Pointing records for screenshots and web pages

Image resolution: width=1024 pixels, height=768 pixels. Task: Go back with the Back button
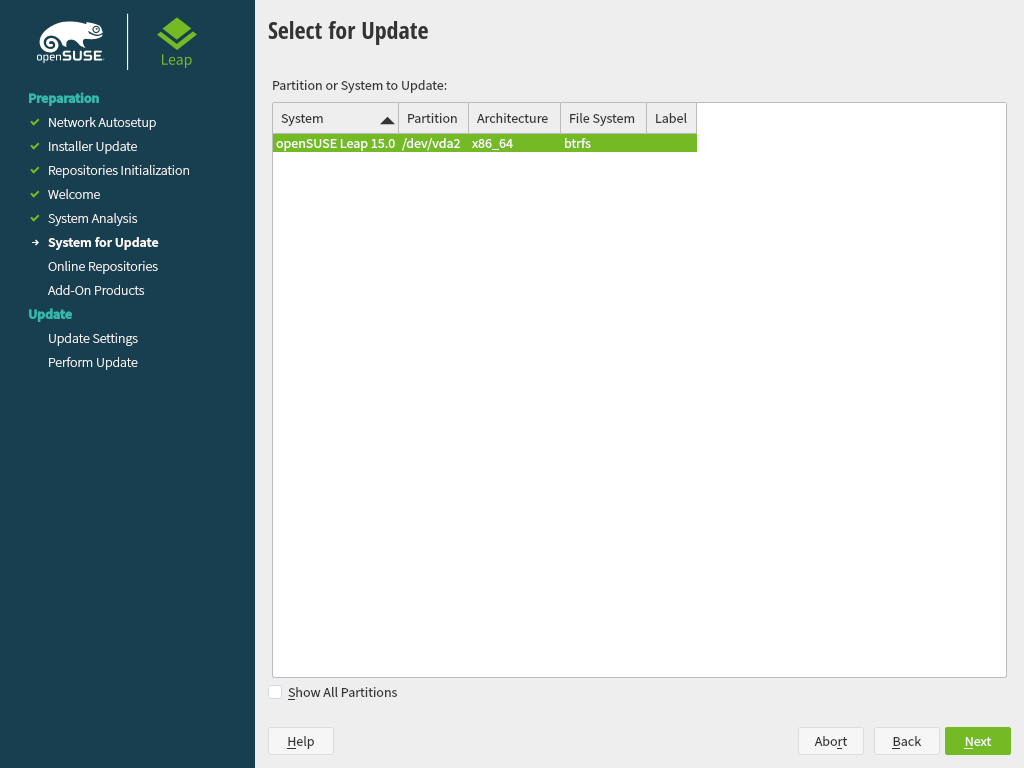[906, 741]
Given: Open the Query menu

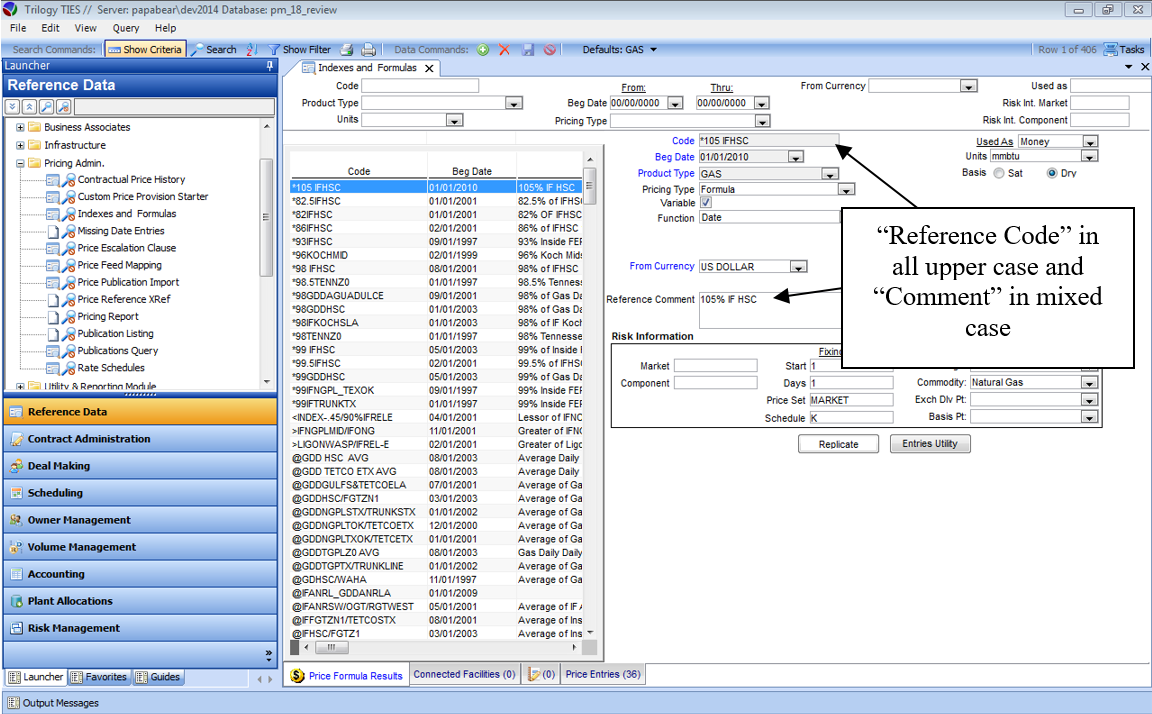Looking at the screenshot, I should coord(126,28).
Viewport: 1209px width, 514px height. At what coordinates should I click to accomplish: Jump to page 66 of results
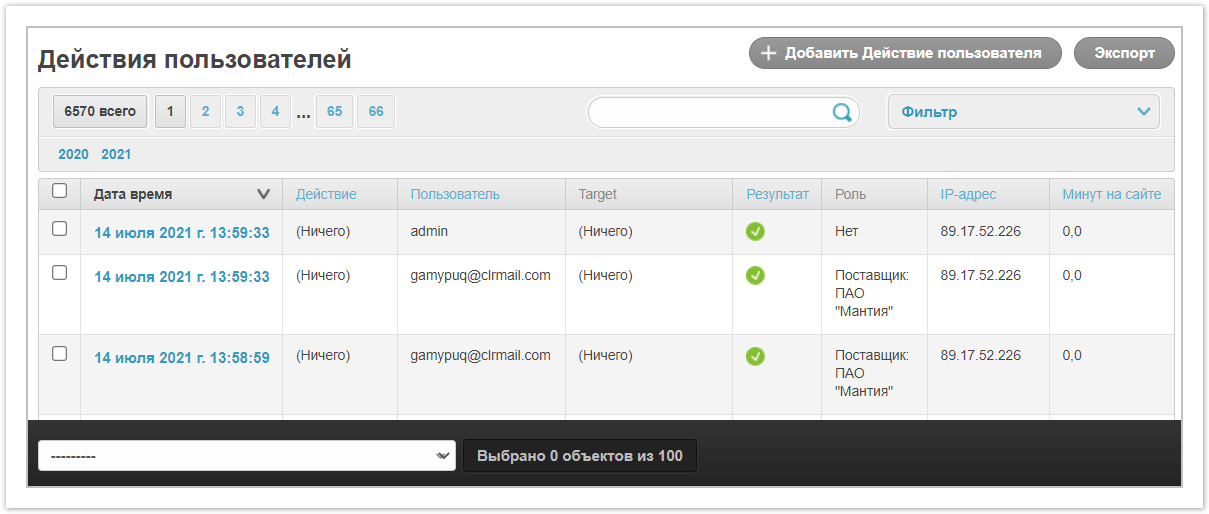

*WRITTEN INSTRUCTION*: Format the rows above as a numbered list, dropping any blank lines. Leave the pictures out of your answer.

*EXPECTED OUTPUT*:
1. Image resolution: width=1024 pixels, height=768 pixels. Task: Go back with the Back button
2. [906, 741]
3. Given: Open the Query menu
4. Looking at the screenshot, I should coord(126,28).
5. Viewport: 1209px width, 514px height. At what coordinates should I click to accomplish: Jump to page 66 of results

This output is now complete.